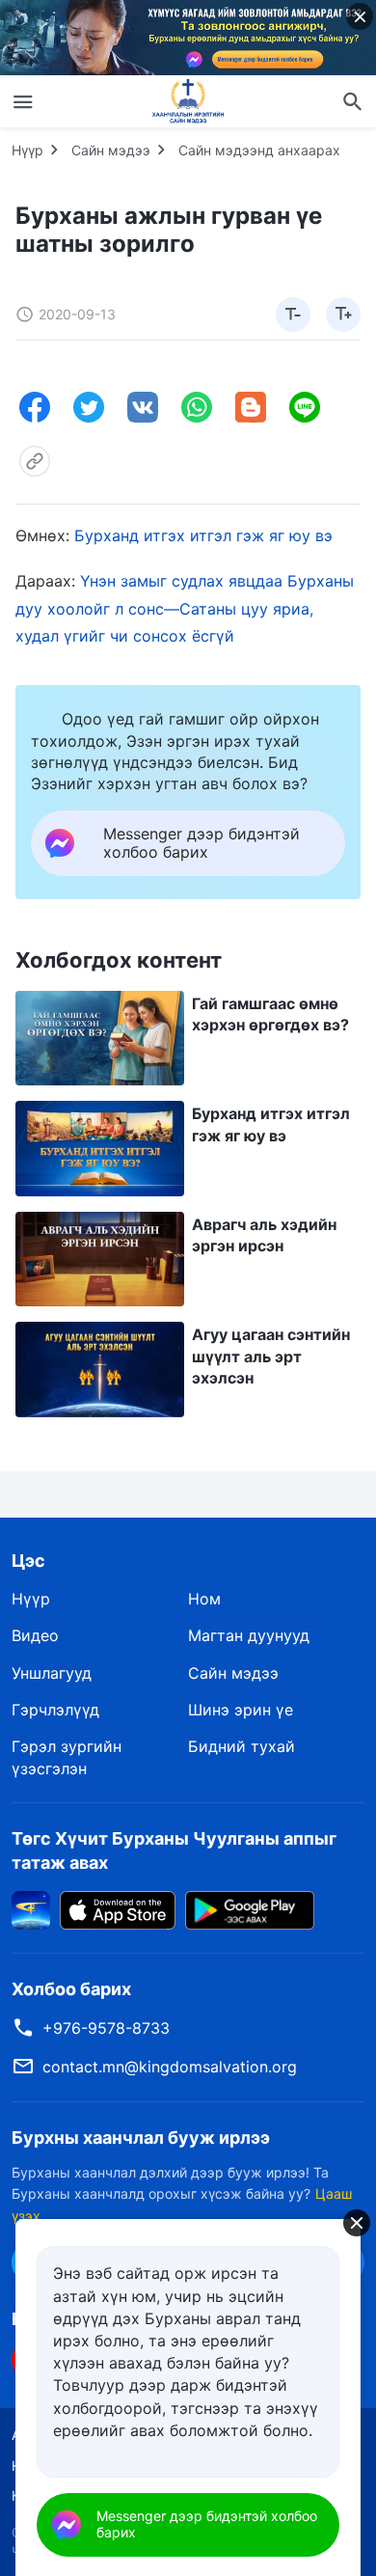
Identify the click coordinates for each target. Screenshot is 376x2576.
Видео (35, 1635)
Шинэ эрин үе (240, 1709)
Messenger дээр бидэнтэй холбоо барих (206, 2523)
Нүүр (27, 150)
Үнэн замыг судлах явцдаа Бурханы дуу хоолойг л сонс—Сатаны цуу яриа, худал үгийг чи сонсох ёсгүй (184, 608)
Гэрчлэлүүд (55, 1709)
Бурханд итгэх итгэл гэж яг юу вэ (203, 535)
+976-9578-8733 (106, 2028)
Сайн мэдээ (110, 150)
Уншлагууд (52, 1673)
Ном (204, 1598)
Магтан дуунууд (248, 1635)
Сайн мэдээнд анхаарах (259, 150)
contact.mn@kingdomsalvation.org (169, 2066)
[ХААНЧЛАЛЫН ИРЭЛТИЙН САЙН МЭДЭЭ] (188, 101)
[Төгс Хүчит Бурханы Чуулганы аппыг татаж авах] (31, 1908)
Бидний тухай (241, 1746)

• • •

• Work to be completed:
Only the lines from the one containing "Сайн мэдээнд анхаарах (259, 150)" through the end of the listing should be copied, and they should be copied exactly.

• Solution:
Сайн мэдээнд анхаарах (259, 150)
contact.mn@kingdomsalvation.org (169, 2066)
[ХААНЧЛАЛЫН ИРЭЛТИЙН САЙН МЭДЭЭ] (188, 101)
[Төгс Хүчит Бурханы Чуулганы аппыг татаж авах] (31, 1908)
Бидний тухай (241, 1746)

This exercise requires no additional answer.